So You Want to Read MSK Radiography


               SO YOU WANT TO READ MSK RADIOGRAPHY!!                                   

                       Donna Magid MD, M.Ed

My opinions. Different faculty read differently, as junior residents rapidly learn.  Since I will often be your 1st yr. checker on MSK Rads, this is how I’d suggest you approach reports, language and specific areas. 

Please read the Elective/MSK handouts on for a beginner’s intro/entrance point to many common MSK radiography studies (fxs, ankle, knee, …). The MSK Rads Curriculum will offer expanded study options once you dive in.

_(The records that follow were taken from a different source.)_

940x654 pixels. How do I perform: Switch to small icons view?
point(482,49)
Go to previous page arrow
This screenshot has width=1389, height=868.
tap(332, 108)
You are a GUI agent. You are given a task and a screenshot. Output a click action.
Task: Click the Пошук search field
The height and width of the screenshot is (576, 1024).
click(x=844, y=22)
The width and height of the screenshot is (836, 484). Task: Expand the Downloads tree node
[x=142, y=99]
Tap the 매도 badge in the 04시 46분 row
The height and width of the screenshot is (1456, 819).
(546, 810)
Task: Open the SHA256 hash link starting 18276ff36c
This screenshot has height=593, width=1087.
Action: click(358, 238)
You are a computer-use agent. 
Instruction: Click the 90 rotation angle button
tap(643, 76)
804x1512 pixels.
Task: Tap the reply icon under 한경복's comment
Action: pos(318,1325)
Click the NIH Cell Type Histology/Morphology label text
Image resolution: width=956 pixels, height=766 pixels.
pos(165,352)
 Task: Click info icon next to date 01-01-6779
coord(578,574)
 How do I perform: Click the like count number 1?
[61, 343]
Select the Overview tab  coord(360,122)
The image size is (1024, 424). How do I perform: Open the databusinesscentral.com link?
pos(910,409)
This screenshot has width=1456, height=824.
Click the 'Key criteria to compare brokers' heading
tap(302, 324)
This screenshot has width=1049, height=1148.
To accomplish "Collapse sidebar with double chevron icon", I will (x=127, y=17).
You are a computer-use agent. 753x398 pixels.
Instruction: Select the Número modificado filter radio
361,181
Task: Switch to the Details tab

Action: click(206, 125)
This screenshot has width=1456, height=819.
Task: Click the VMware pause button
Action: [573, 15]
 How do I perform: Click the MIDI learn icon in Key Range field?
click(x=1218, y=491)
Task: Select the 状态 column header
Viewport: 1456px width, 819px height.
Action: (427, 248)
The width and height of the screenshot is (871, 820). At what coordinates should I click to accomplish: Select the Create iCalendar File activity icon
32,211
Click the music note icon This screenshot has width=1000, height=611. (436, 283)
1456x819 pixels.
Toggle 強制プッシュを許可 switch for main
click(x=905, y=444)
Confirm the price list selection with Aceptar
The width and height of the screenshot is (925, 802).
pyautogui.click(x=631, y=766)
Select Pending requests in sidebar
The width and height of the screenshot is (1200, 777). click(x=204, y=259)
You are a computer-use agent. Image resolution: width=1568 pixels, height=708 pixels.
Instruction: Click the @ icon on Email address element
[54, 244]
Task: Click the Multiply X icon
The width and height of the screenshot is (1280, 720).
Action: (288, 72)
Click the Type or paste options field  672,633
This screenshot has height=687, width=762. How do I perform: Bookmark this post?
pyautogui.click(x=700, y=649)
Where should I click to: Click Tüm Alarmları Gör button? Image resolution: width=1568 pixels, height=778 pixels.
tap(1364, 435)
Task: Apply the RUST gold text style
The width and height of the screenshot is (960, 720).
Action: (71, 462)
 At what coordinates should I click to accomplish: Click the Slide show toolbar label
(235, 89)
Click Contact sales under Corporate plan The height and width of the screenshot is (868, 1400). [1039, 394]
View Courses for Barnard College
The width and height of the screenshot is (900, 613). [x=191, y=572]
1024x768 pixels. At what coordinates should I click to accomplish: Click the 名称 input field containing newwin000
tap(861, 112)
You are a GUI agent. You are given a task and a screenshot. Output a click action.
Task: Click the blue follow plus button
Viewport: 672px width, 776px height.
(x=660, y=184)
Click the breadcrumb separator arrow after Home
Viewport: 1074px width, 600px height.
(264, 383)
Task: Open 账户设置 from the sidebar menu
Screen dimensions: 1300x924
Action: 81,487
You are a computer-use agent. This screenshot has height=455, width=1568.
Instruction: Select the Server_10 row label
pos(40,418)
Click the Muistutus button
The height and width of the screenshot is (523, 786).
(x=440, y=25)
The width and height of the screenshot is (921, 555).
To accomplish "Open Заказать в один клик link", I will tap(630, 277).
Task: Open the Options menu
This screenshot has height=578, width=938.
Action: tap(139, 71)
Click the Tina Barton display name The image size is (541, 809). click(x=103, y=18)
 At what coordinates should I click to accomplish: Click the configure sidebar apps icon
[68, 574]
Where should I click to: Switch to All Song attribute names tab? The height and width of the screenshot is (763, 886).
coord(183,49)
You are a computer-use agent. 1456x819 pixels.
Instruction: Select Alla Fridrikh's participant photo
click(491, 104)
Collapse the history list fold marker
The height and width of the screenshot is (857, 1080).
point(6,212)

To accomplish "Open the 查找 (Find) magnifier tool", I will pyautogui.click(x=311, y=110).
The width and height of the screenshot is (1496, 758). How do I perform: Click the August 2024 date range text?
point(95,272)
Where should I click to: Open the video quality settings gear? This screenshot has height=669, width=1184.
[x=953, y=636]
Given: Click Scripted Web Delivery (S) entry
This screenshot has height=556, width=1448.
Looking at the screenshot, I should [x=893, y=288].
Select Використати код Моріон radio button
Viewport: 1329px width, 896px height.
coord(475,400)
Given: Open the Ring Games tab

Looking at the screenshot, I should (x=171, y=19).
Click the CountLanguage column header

              REPORT FORMAT:. Not negotiable.  A.I. now scans reports for billing and needs to find certain words and colons.  Therefore:

INDICATION: NO abbreviations! If clinician wrote "ORIF", "CRPP", "BBFF", etc either spell it out or substitute other words

EXAM: (list # views)

COMPARISON: Date (or "None"). Sometimes reformatted CT, MR. UGI, abdo XR,provides limited comparison esp. for for spine, pelvis.

FINDINGS: Everything, starting from important/major progressing to the trivia. Start with LIMITATIONS ('limited exam C7, T-1, odontoid"; "Air, feces and habitus limit assessment posterior pelvis"; ).

IMPRESSION: Must mention study/side as given in EXAM; easiest totherefore start with "Right shoulder..." Bilateral hands: Right....Left...". This is a Billing/AI requirement  that has nothing to do with report clarity since it would be obvious to a human that an impression of 'Left radil head fracture' refers to an elbow. Headlines--significant/relevant info only, not the incidentalomas, normal variants, nor the ancient history. 

'Advise F/U if clinically indicated' , or 'Further F/U coned and centered to any area of interest", MUST be stated when reading with me. IMHO should be mandatory across board; helps ward off potential litigation or blame-the-radiologist disputes.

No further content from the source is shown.